Source data
■ ■ ■

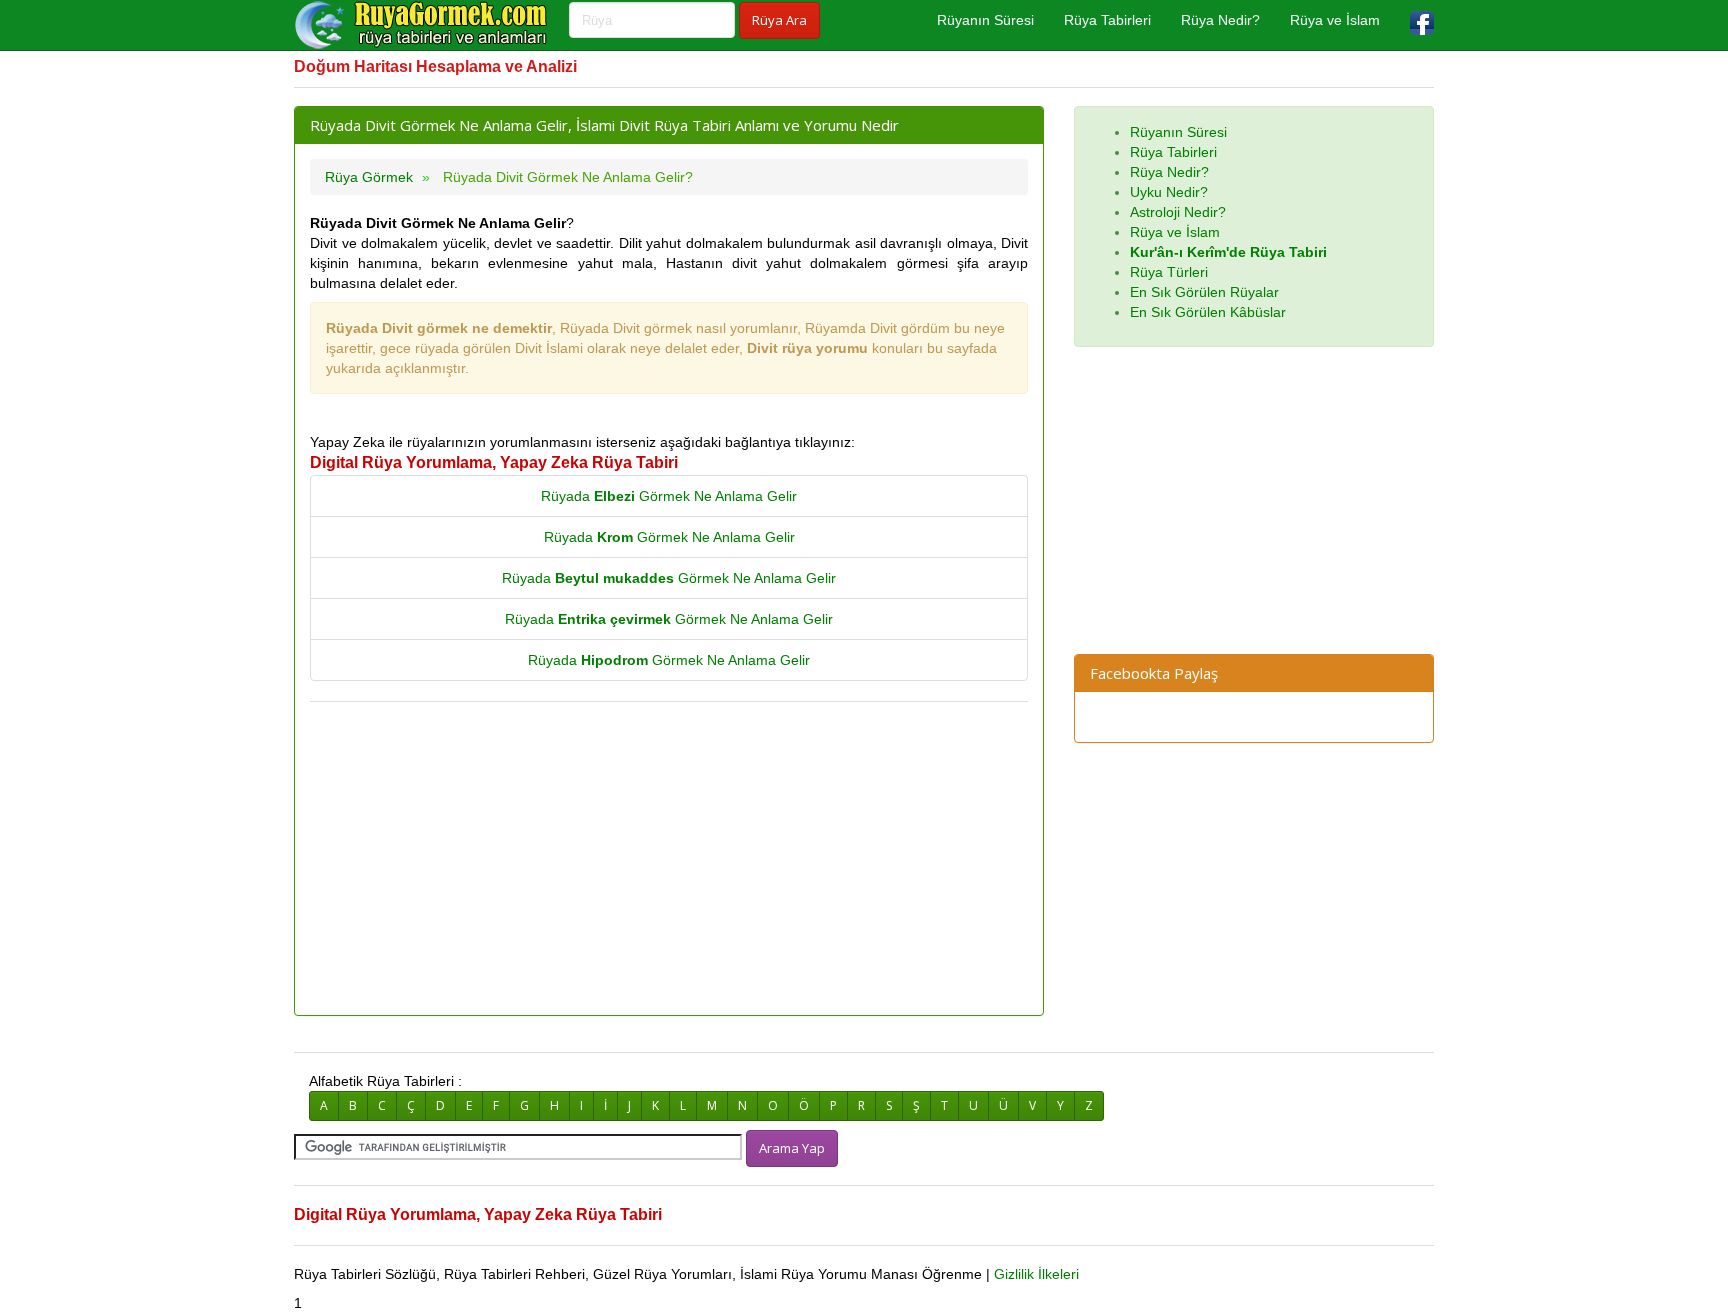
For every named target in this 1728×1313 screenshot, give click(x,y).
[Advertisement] (669, 860)
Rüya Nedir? (1220, 20)
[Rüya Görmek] (424, 25)
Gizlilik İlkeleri (1036, 1274)
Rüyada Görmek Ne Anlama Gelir (669, 496)
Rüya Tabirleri (1107, 20)
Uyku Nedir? (1169, 192)
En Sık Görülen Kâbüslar (1208, 312)
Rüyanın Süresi (985, 20)
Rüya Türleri (1169, 272)
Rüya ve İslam (1335, 20)
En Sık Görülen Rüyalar (1204, 292)
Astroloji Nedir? (1178, 212)
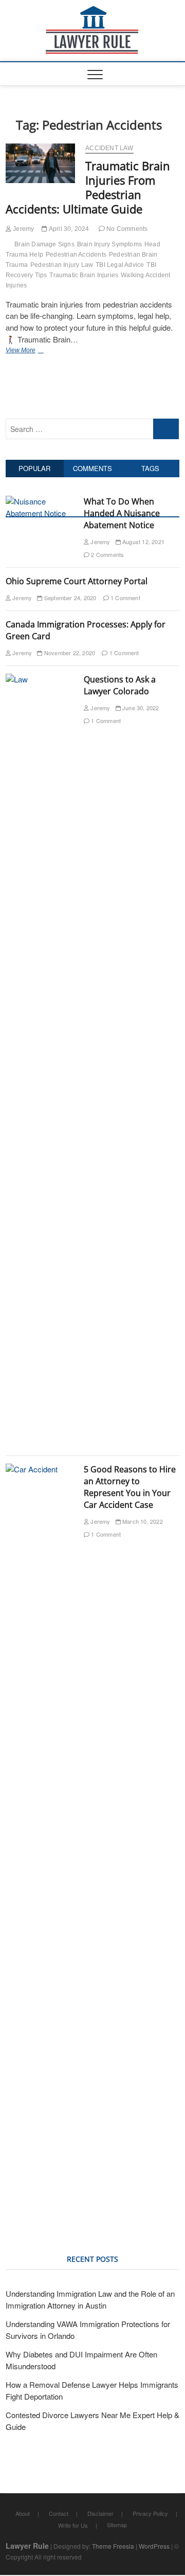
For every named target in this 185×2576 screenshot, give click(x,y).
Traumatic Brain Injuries (83, 275)
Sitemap (117, 2524)
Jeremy (22, 228)
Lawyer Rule (27, 2546)
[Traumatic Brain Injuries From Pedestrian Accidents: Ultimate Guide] (40, 163)
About (22, 2513)
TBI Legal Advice (120, 264)
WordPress (154, 2546)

■ ■ ■

● PROBLEM DETAILS
Only the number is wanted: how many lines in the preceding entries hold the string "this"?

● EXERCISE RESULT
2